ABOUT THIS EXERCISE -
Reply with nothing but how many lines in the entries below include "resize".

(Saved entries)
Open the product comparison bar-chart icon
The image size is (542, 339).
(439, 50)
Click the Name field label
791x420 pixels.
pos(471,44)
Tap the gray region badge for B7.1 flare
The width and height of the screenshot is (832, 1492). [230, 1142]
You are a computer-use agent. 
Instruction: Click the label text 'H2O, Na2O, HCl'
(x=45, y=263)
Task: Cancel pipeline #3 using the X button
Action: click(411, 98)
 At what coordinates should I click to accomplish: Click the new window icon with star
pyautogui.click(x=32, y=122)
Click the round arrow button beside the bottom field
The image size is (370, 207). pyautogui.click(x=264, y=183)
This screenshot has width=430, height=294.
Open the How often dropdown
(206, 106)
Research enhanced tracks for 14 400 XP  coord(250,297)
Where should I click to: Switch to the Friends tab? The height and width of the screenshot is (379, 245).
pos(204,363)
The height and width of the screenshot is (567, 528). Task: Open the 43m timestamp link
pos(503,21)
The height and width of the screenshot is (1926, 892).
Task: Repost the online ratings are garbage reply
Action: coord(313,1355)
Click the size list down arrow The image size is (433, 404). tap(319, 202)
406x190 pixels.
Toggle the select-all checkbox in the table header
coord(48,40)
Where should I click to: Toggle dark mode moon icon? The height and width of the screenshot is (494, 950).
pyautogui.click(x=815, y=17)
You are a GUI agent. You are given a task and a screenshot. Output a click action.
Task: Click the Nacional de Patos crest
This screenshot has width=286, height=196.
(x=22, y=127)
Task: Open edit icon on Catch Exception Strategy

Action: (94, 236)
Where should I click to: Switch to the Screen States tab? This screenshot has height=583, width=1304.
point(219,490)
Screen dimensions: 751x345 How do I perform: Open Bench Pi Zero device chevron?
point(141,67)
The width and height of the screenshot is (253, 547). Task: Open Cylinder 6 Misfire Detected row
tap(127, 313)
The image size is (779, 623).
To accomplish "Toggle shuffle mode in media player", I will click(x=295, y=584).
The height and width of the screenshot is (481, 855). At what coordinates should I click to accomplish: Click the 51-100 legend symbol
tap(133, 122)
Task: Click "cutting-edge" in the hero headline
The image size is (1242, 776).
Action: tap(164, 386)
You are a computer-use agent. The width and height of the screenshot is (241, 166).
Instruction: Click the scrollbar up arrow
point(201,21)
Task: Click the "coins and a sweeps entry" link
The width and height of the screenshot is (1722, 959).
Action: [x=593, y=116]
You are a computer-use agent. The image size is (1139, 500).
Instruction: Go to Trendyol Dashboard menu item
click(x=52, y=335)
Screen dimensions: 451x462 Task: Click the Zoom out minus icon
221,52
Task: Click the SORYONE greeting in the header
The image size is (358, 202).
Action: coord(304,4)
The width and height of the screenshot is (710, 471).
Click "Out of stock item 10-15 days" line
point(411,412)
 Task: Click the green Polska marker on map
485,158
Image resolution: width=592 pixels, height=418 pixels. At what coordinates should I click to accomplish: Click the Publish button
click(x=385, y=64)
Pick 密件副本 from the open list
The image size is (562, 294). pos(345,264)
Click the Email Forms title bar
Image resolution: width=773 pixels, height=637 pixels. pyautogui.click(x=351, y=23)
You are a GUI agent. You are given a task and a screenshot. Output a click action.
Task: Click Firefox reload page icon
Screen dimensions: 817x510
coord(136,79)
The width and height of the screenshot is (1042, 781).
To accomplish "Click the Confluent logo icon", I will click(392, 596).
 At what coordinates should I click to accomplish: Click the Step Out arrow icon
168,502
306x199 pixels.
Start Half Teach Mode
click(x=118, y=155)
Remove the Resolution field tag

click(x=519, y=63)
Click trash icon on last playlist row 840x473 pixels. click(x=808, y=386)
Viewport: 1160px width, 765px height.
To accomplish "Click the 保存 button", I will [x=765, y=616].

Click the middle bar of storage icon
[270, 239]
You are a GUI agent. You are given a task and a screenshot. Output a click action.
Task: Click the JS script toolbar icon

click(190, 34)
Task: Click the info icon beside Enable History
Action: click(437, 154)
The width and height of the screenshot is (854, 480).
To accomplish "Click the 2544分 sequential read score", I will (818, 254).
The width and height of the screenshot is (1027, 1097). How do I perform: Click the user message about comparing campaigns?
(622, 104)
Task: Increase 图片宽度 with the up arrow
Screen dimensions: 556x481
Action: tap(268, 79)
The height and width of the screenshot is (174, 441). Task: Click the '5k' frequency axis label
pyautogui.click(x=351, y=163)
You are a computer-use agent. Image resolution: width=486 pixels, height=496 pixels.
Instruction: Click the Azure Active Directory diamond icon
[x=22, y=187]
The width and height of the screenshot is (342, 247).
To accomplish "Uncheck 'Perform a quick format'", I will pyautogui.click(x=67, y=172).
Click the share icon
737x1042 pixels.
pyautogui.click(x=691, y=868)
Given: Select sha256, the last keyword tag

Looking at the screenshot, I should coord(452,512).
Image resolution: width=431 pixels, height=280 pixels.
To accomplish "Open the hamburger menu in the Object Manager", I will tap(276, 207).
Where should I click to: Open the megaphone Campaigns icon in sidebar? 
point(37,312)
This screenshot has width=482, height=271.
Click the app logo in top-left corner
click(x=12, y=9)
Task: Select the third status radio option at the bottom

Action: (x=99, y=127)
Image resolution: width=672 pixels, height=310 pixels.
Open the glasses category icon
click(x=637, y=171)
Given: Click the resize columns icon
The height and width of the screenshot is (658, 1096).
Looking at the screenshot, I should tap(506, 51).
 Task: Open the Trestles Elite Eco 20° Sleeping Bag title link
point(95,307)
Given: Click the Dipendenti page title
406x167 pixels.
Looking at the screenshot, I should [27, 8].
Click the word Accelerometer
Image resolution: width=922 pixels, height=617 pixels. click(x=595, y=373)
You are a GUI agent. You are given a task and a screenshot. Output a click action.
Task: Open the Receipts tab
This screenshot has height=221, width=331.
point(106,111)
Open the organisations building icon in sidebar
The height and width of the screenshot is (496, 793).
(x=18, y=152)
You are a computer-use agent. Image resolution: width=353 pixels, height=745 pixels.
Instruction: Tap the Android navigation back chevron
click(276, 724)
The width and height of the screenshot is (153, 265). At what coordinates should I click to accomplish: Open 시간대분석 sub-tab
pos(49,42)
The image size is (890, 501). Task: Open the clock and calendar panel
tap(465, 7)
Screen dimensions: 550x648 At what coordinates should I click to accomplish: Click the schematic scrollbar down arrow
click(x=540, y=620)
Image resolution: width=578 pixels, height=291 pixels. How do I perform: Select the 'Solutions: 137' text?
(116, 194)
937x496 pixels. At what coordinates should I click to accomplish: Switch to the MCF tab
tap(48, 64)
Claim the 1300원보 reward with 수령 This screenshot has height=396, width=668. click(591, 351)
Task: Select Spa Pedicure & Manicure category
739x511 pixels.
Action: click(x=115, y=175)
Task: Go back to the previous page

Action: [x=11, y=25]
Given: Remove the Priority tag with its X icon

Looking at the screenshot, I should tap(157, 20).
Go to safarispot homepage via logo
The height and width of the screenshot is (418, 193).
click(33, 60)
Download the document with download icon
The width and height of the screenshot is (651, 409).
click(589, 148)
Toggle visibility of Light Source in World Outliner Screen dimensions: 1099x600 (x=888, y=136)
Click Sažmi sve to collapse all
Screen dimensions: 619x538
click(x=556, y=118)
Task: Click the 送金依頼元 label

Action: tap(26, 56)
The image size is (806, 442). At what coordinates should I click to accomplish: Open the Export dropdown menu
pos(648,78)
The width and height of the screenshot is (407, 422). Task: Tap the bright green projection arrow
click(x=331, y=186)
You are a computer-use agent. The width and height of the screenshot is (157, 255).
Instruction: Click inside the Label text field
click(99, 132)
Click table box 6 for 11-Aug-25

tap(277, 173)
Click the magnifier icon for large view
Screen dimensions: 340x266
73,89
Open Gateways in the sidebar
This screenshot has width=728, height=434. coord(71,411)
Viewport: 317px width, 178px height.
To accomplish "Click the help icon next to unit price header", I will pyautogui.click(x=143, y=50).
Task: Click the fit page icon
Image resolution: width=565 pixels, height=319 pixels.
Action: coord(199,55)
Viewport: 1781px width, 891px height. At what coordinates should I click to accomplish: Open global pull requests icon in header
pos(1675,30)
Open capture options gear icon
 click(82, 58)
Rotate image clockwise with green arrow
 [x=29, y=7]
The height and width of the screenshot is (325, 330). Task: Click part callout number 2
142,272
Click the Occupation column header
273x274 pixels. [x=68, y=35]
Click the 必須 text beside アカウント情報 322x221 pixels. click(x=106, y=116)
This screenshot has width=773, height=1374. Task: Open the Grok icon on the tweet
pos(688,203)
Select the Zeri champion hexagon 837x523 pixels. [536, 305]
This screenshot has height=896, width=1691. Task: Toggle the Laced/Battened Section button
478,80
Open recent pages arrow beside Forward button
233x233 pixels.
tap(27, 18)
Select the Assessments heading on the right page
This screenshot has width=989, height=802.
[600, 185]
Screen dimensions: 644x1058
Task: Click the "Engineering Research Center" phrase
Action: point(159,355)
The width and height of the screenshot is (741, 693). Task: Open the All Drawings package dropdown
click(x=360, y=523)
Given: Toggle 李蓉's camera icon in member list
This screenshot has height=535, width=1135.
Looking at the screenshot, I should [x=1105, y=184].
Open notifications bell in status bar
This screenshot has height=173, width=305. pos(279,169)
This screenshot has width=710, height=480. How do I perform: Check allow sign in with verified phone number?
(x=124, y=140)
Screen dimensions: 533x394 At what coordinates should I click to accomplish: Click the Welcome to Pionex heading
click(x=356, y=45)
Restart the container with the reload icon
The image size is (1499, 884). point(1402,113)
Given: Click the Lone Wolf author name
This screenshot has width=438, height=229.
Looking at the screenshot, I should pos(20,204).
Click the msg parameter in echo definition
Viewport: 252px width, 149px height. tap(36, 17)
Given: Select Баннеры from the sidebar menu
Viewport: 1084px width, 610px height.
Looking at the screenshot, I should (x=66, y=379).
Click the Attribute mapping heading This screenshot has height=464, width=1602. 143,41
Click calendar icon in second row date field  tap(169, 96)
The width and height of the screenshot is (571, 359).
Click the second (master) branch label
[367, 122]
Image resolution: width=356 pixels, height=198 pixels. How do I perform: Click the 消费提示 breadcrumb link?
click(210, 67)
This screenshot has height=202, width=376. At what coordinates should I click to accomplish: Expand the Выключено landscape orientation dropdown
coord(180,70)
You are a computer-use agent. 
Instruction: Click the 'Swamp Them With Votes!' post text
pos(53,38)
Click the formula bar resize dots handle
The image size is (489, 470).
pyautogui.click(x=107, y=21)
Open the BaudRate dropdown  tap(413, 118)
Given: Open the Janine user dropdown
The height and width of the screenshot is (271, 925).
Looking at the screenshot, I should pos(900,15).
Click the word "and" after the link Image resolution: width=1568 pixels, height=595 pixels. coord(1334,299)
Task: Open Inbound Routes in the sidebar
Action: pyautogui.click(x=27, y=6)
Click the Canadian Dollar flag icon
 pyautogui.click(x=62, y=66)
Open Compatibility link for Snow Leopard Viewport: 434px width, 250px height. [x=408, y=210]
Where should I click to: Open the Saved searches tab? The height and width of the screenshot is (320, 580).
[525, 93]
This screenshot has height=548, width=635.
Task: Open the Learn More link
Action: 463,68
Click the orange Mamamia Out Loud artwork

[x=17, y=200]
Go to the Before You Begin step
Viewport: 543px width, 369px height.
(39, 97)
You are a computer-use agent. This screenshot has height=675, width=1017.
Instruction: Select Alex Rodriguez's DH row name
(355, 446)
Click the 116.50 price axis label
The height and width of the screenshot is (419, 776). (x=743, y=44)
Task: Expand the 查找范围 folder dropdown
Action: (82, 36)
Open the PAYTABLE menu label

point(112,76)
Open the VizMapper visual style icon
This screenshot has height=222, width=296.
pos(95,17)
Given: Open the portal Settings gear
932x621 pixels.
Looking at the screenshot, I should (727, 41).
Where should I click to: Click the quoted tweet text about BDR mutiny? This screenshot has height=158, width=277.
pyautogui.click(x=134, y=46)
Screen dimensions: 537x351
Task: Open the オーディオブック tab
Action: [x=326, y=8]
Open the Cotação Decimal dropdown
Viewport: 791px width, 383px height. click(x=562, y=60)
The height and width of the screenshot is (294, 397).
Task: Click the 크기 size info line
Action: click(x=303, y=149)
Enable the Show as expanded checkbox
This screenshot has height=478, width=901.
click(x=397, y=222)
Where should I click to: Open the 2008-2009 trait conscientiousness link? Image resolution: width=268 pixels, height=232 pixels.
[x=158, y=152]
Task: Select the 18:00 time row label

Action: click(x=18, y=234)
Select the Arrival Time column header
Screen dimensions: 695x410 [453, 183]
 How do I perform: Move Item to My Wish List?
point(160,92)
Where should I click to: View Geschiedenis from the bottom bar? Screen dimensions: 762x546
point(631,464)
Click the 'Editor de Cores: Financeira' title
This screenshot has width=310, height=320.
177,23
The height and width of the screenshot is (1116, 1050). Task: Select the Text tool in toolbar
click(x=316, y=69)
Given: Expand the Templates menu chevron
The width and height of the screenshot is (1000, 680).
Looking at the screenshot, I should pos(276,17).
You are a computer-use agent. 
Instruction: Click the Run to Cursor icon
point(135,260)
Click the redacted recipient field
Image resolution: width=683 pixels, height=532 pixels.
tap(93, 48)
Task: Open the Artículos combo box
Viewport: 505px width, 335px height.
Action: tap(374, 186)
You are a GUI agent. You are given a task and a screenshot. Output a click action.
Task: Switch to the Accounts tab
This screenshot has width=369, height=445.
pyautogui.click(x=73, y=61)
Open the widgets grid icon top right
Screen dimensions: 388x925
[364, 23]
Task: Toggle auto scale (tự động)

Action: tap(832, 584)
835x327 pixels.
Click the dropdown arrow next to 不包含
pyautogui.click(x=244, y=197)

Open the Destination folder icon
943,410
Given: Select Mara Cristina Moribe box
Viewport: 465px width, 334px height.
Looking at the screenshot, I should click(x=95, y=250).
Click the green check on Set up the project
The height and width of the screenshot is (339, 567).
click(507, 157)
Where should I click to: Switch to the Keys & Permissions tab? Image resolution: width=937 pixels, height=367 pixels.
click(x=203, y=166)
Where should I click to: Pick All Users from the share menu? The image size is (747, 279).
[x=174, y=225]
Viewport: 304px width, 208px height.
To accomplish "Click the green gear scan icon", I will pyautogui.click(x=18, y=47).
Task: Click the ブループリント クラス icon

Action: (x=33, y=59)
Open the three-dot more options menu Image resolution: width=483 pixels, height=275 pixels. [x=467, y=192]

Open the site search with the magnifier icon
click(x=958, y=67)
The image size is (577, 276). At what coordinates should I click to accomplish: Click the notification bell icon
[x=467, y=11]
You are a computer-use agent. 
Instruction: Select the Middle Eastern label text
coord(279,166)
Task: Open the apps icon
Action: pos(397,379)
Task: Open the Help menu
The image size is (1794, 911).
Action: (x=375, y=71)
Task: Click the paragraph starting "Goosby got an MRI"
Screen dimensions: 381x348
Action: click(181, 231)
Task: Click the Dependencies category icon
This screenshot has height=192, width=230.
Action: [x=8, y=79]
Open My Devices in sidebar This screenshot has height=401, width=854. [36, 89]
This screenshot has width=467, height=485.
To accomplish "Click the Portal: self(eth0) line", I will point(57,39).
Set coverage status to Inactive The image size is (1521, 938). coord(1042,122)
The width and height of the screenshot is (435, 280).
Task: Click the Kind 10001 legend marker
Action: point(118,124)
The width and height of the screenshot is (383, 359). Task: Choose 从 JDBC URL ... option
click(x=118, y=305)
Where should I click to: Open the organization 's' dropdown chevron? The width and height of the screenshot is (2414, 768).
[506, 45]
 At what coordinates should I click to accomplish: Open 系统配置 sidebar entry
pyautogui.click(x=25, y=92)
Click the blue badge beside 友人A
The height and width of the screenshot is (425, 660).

WORKED SOLUTION -
2